En expeditas votaciones en el Senado y en la Cámara de Representantes, la ley que busca indemnizar a unas cuatro millones de víctimas del conflicto interno colombiano pasó el miércoles a sanción presidencial.

El proyecto de ley fue aprobado por el Senado el 24 de mayo, pero debido a que tenía algunas diferencias en su redacción con respecto al texto aprobado por la Cámara de Representantes, debía pasar por una "conciliación" o que ambas cámaras aprueben un texto homogéneo, lo que sucedió en la jornada.

Tras el visto bueno de ambas cámaras, ahora la ley pasa a sanción del presidente Juan Manuel Santos, quien ha dicho que espera firmarla la próxima semana en un acto simbólico aprovechando la visita del secretario general de las Naciones Unidas, Ban Ki-moon, invitado al país por el gobierno.

Una de las mayores divergencias que había que subsanar en el texto era que mientras la Cámara aprobó indemnizar a las víctimas a partir del año 1991, el Senado fijó enero de 1985 para ampliar el espectro de personas que puedan resultar beneficiadas.

El Senado aprobó en la jornada por 62 votos a favor y tres en contra el proyecto unificado con el año 1985, según una nota de la cámara alta colombiana divulgada en su sitio de internet. En la Cámara de Representantes la votación fue de 93 a favor y tres en contra.

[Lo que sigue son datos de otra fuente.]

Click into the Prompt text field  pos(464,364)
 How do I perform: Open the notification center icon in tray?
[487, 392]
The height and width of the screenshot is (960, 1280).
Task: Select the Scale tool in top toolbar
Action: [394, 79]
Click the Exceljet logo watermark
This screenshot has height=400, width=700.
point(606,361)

Los votos en contra han sido o de independientes o del izquierdista partido Polo Democrático Alternativo, que ha dicho que la ley pudo ser más ambiciosa amparando a víctimas desde los años 40 y 50, entre otros puntos que rebate.

La aprobación del texto "es un mensaje de paz, es un mensaje de solidaridad con cuatro millones de compatriotas", dijo citado por la radio Caracol el senador Juan Fernando Cristo, miembro del Partido Liberal, integrante de la coalición oficial de gobierno, y uno de los principales promotores de la ley.

De acuerdo con el gobierno, el costo de la ley varía según el número de personas que se inscriban en el llamado Registro Unico Nacional de Víctimas y que reclamen reparación económica.

Pero de forma individual, cada víctima podrá acceder a un monto máximo de alrededor de 22 millones de pesos (unos 10.000 dólares). El texto también prevé que se devuelvan y titulen tierras a sus legítimos dueños y que fueron usurpadas por grupos armados ilegales en las últimas décadas.

La ley tendrá vigencia por 10 años, al final de los cuales si Colombia sigue sumergida en un conflicto armado interno se podría acudir a una prórroga u otro proyecto de ley, según han explicado legisladores.